» **EXERCISE INSTRUCTIONS**
Lay out the lines from the line with "Given: View the 71 Quote Tweets" to the line with "[x=357, y=14]" as a Markdown table with the columns Row and Text, one numbered row per line and no blank lines. Leave the pictures out.

» **RAW RECORDS**
···
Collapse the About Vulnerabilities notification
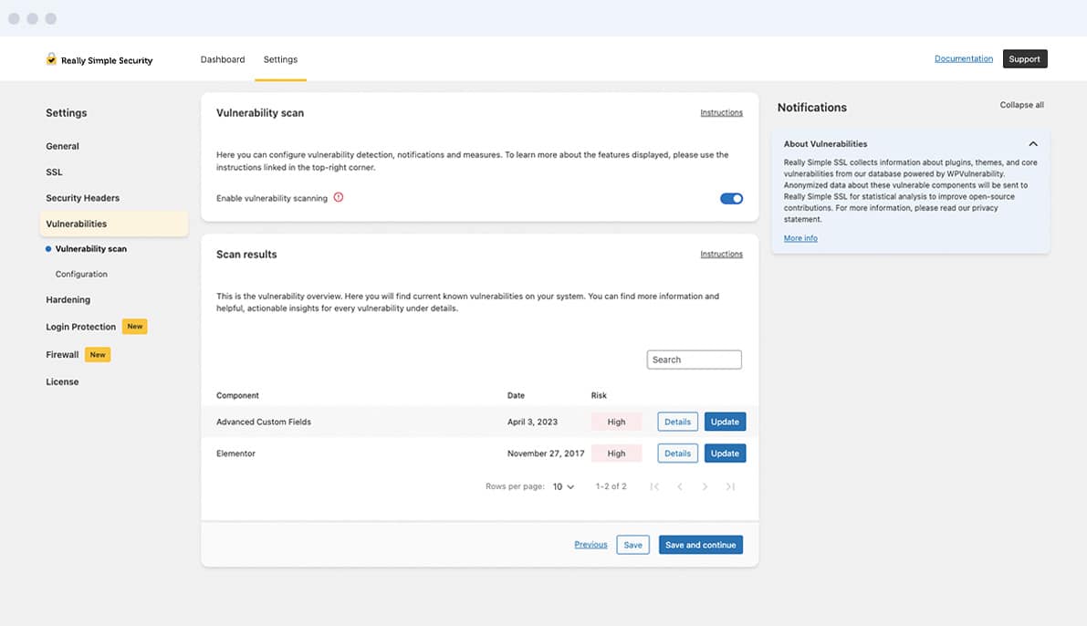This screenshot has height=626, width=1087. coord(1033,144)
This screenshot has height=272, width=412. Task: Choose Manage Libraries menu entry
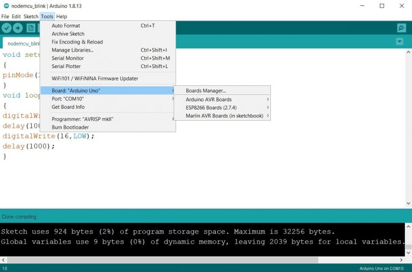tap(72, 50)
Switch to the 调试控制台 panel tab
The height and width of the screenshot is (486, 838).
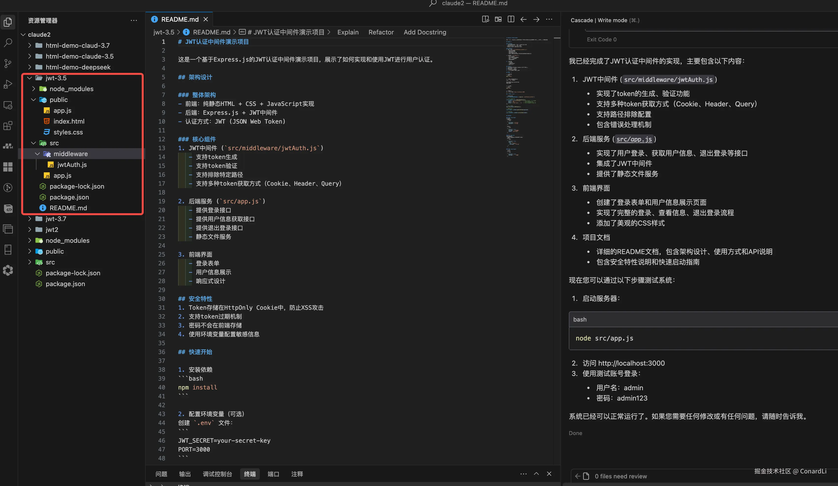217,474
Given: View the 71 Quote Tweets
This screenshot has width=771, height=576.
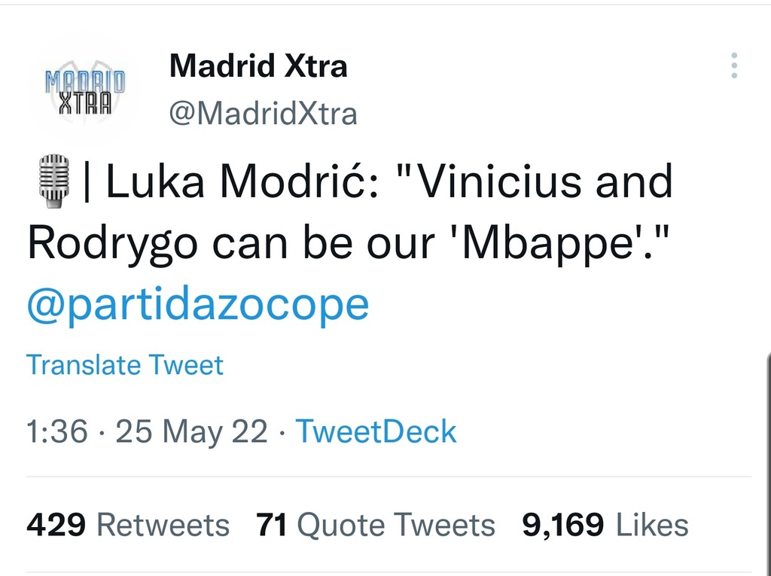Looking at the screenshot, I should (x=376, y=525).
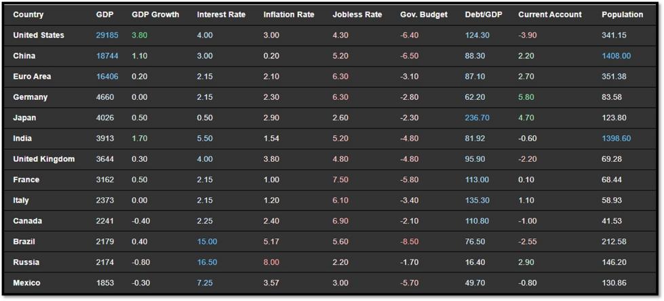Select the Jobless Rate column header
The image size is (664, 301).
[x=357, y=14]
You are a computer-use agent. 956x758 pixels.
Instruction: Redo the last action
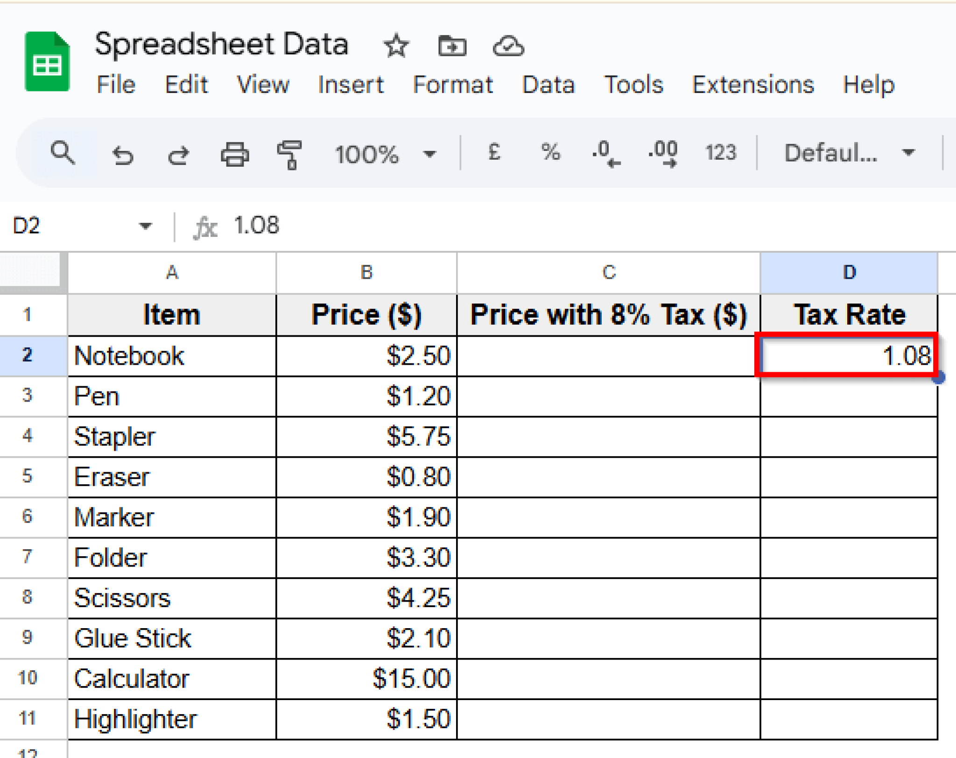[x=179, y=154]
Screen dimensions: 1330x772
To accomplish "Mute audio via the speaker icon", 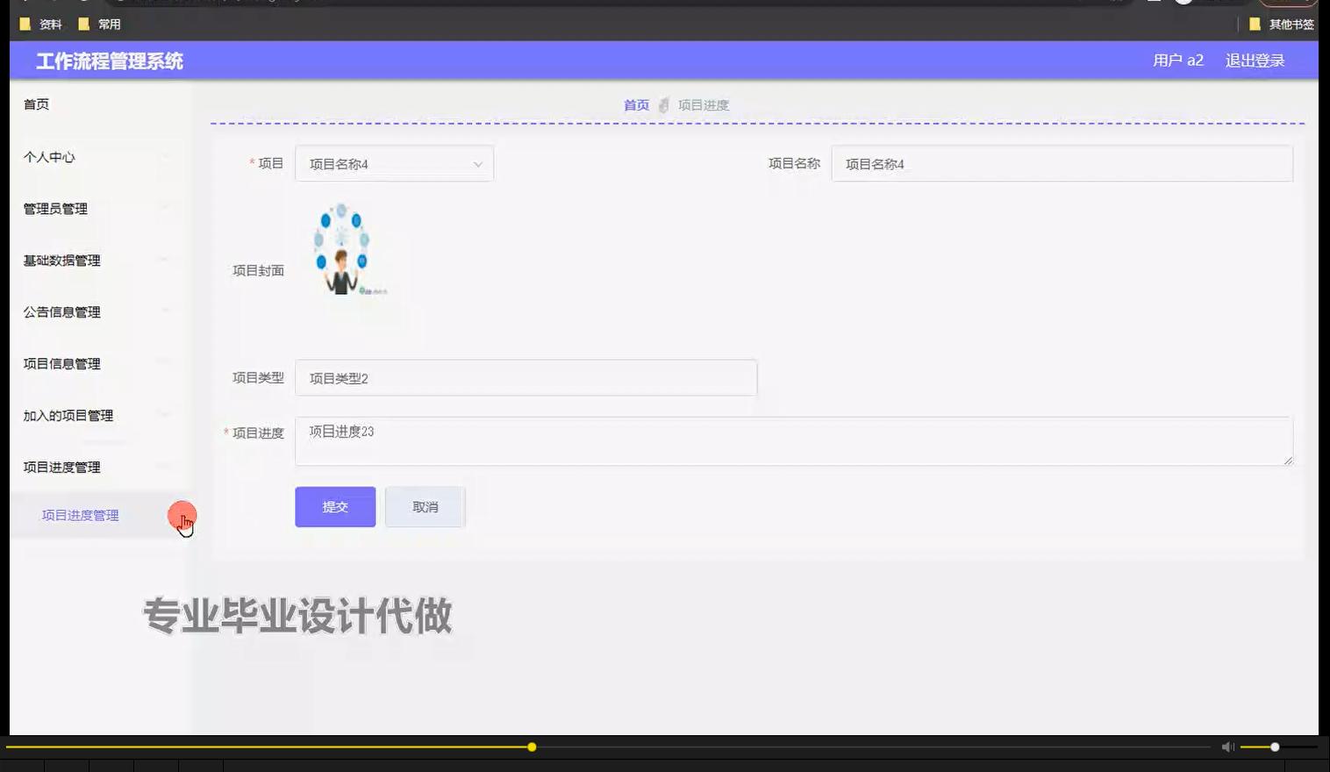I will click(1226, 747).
···
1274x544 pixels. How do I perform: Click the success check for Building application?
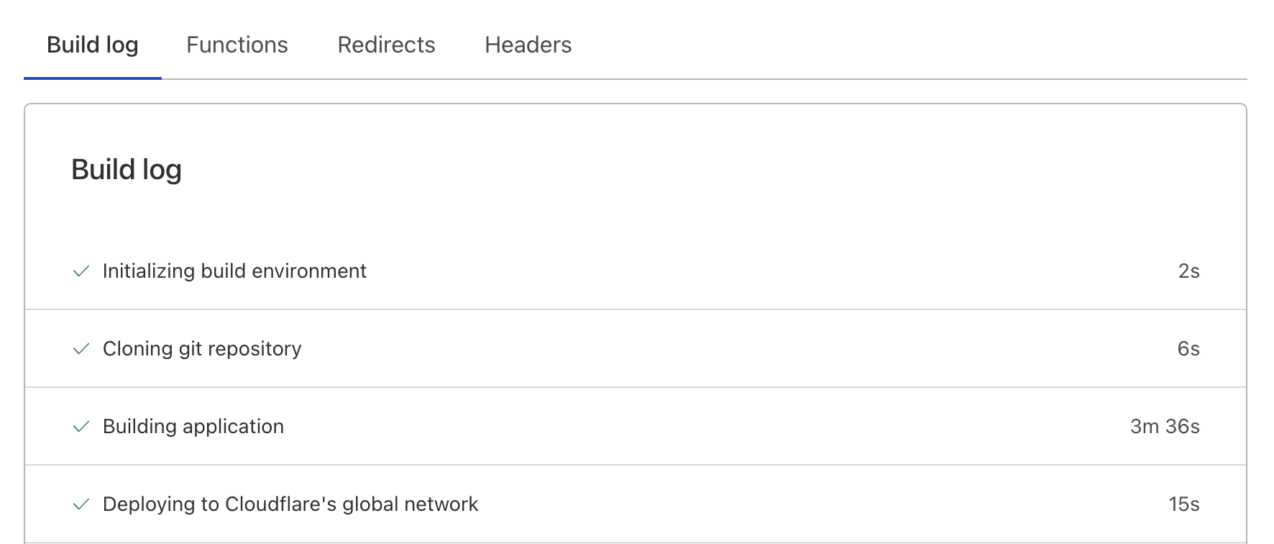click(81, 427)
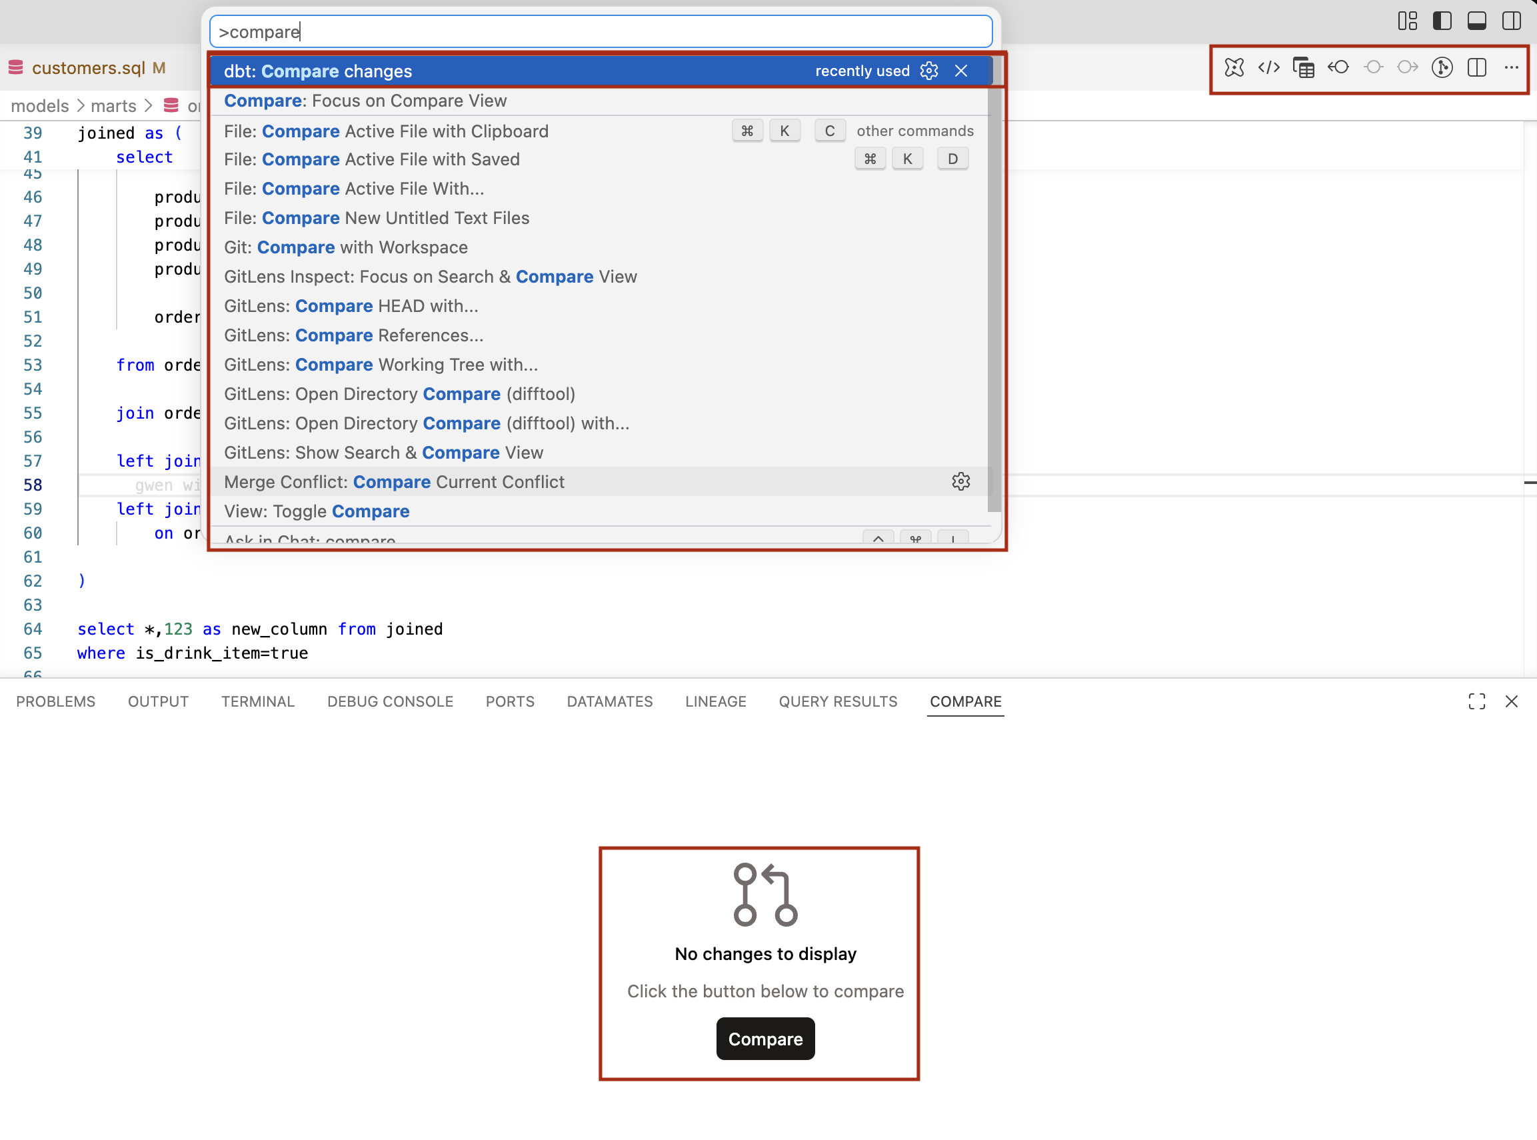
···
» **CORRECT ANSWER**
| Row | Text |
|---|---|
| 1 | Given: View the 71 Quote Tweets |
| 2 | This screenshot has width=771, height=576. |
| 3 | Looking at the screenshot, I should (x=376, y=525). |
| 4 | Select the Jobless Rate column header |
| 5 | The image size is (664, 301). |
| 6 | [x=357, y=14] |